### YOUR INSTRUCTIONS
Restate word for word the opening line of the data below and every line after it until the line with "Given: Click the 'Esc to close' shortcut hint", that line too, but not the pictures.

### ENTRIES PROVIDED
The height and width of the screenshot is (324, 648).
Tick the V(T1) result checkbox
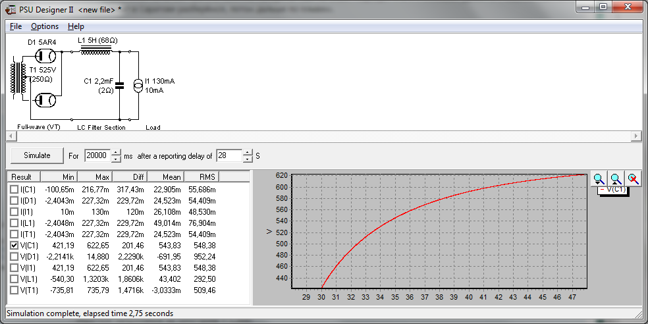point(14,290)
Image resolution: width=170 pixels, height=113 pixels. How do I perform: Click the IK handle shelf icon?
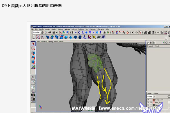(x=89, y=37)
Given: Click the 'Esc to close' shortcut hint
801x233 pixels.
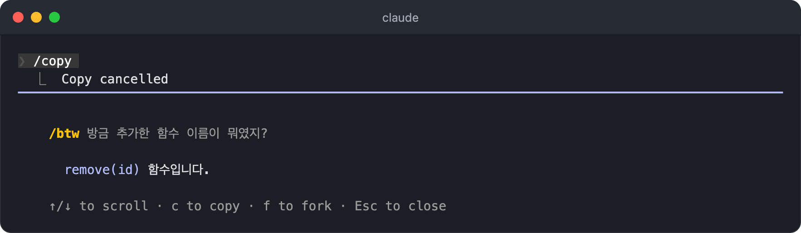Looking at the screenshot, I should (401, 206).
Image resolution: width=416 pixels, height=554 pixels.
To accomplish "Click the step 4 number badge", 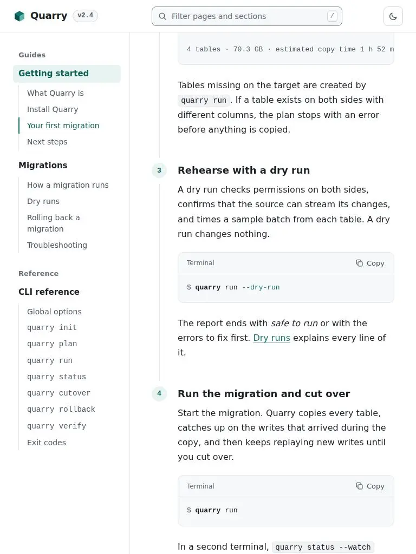I will coord(159,393).
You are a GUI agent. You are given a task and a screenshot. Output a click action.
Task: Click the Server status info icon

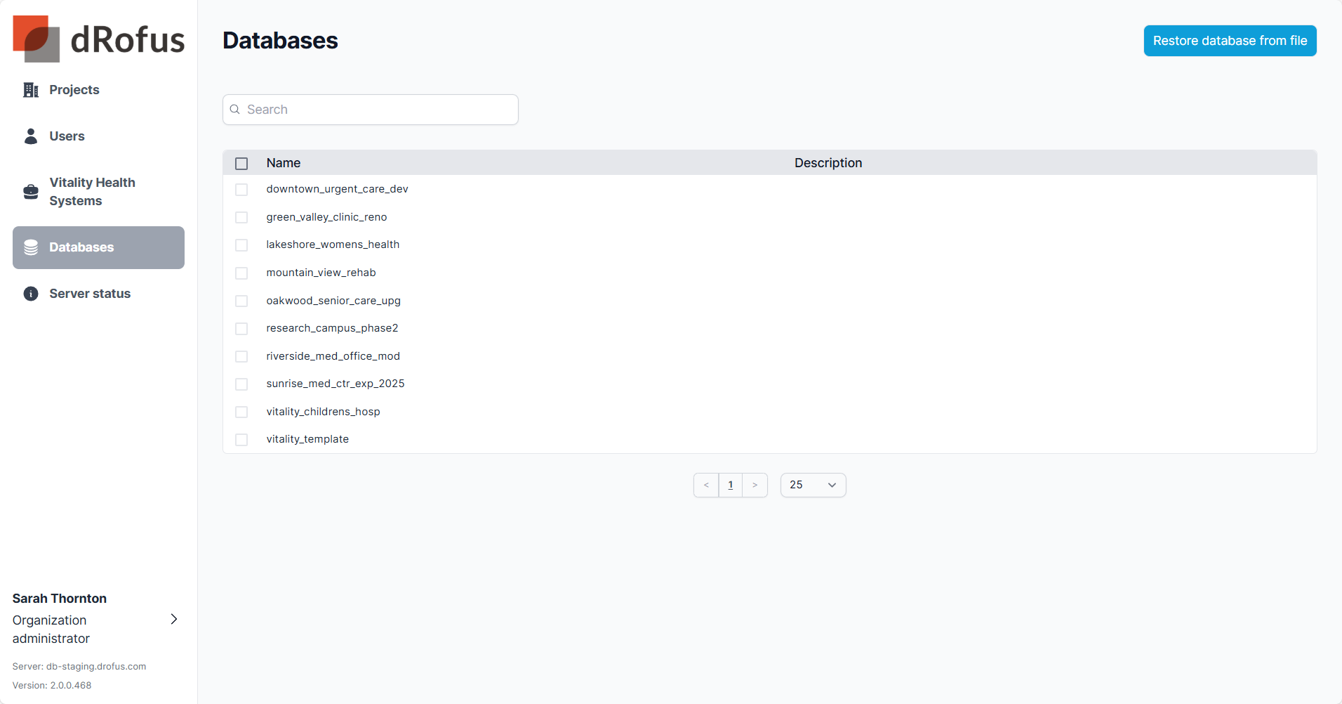[31, 294]
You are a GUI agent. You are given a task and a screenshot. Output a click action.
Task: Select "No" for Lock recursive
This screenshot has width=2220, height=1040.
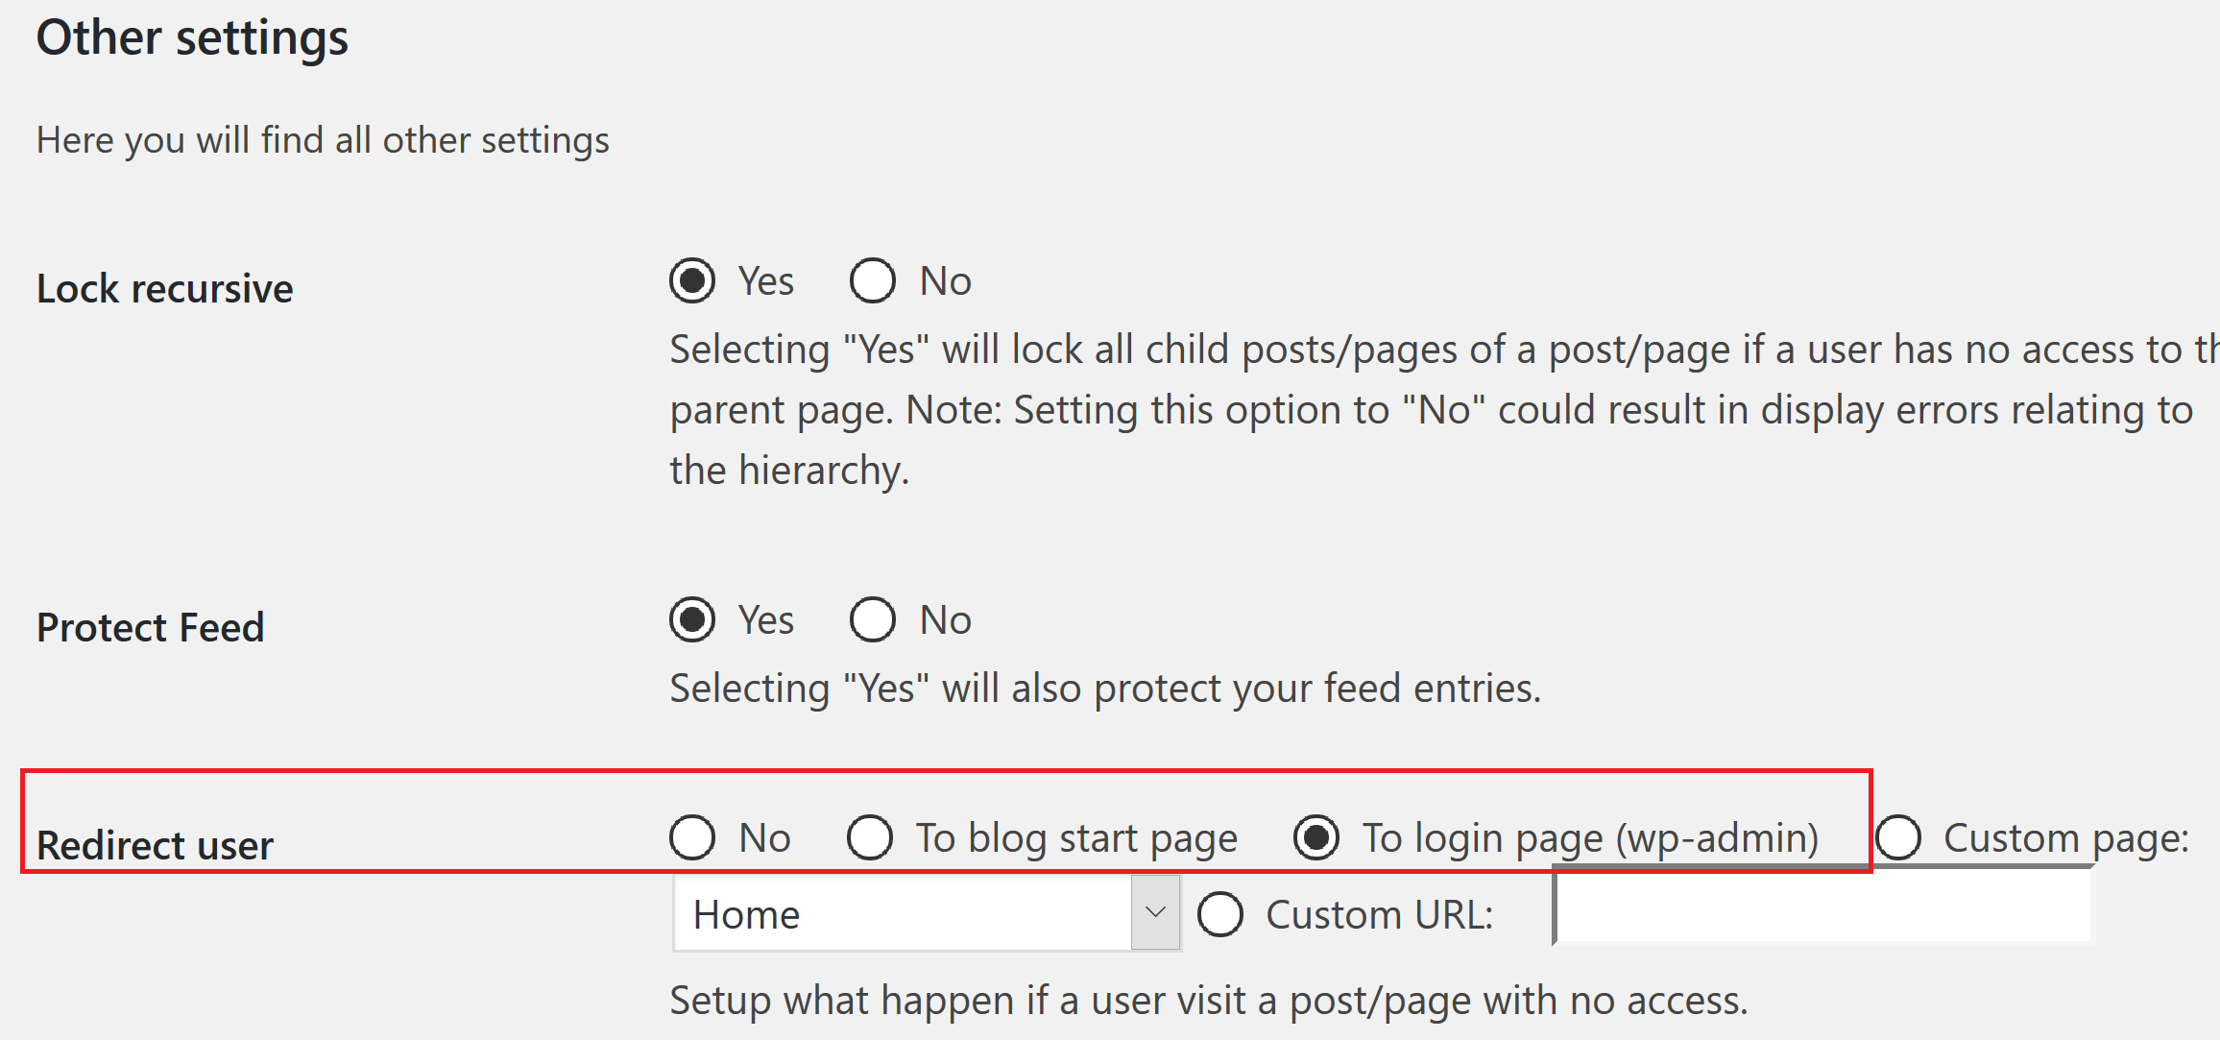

### TASK RESULT
The height and width of the screenshot is (324, 648).
Tick the V(T1) result checkbox
point(14,290)
Image resolution: width=170 pixels, height=113 pixels. How do I perform: Click the IK handle shelf icon?
(x=89, y=37)
Given: Click the 'Esc to close' shortcut hint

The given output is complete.